More importantly, there was air. As her eyes adjusted to the light, she realized that they were still enclosed. The walls were stone--a giant cavern dug into the mountain. And the stars were flecks of pyrite and mica in the walls, glittering in the light of the large fixture set high up in the ceiling. The floor looked different than it had anywhere else inside. Lucy realized that in addition to being strewn with the same fancy rugs as the room she visited at the top of the mountain, the stone floors were painted. The design was black and white squares. Under the stars, the white glowed and the black almost disappeared, making the floor seem like as if it were glittering, too.

Taken in, Lucy walked unsteadily into the center of the room. The darkness seemed to swallow her up and she sat down, craning her head back to look up. She felt when Warder came to stand next to her, keenly aware of his towering presence in the near-dark.

"Where are we?" she asked.

"The Great Hall. It's our gathering place. Binding ceremonies, funerals. Everything that comes in between."

"We have a place like that," she said, thinking of the rec room in city hall. She swore that some of the sparkling stones were moving, streaking across the walls and ceilings, twinkling to an unheard tune. "It's not nearly this beautiful, but you can hear the ocean."
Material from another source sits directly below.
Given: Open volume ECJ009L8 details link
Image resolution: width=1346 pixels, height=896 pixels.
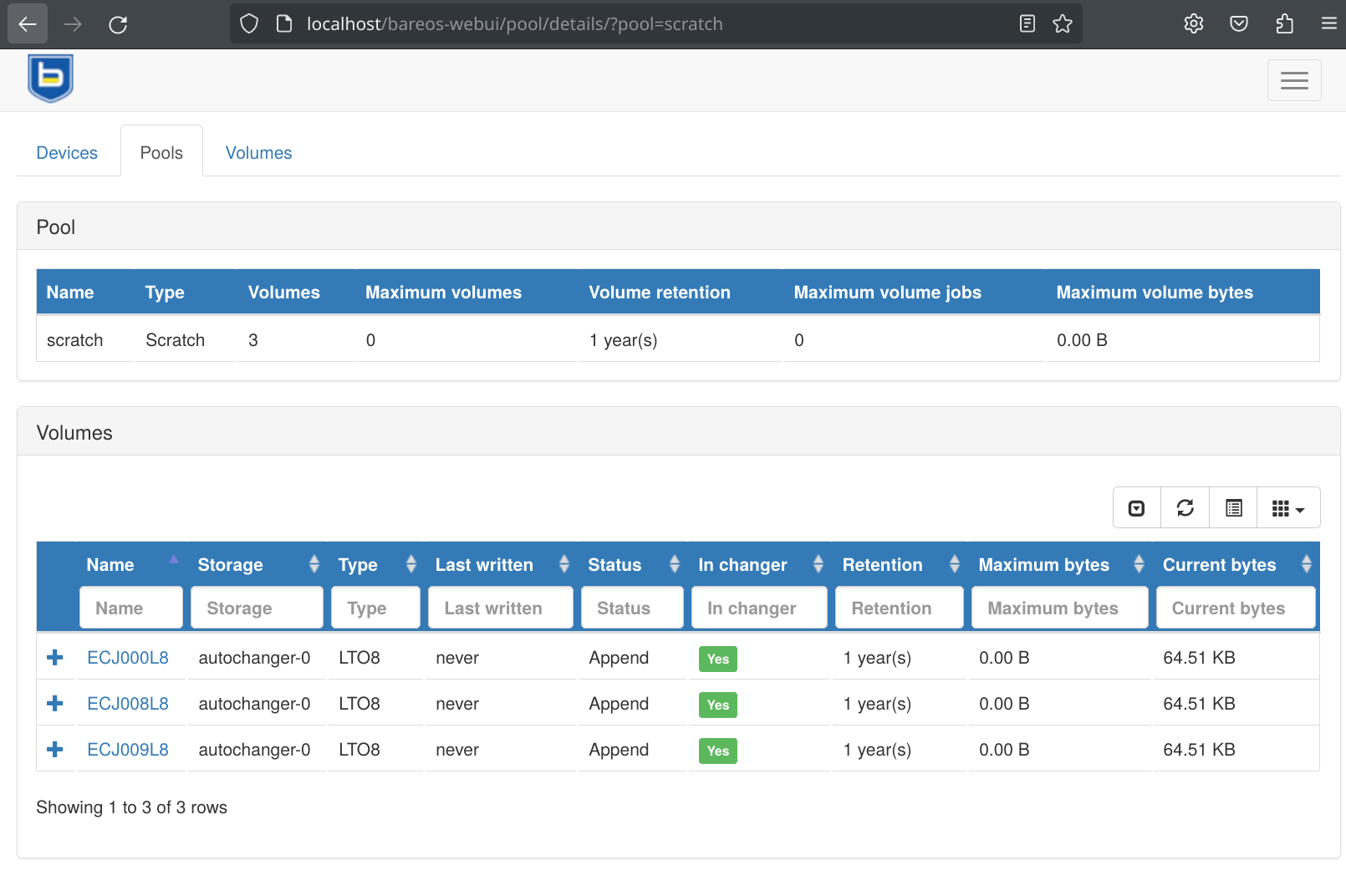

They stood in silence and she was so used to being alone with him now that the silence felt almost comfortable.

Why did you bring me here?" she asked, because being comfortable with their shared silence was decidedly uncomfortable.

"Always asking questions."

She shrugged.

"This is more than simply a gathering place," he said. "The high ceilings and the light will ease your sense of confinement. In the early days, we all needed this place to keep from going insane."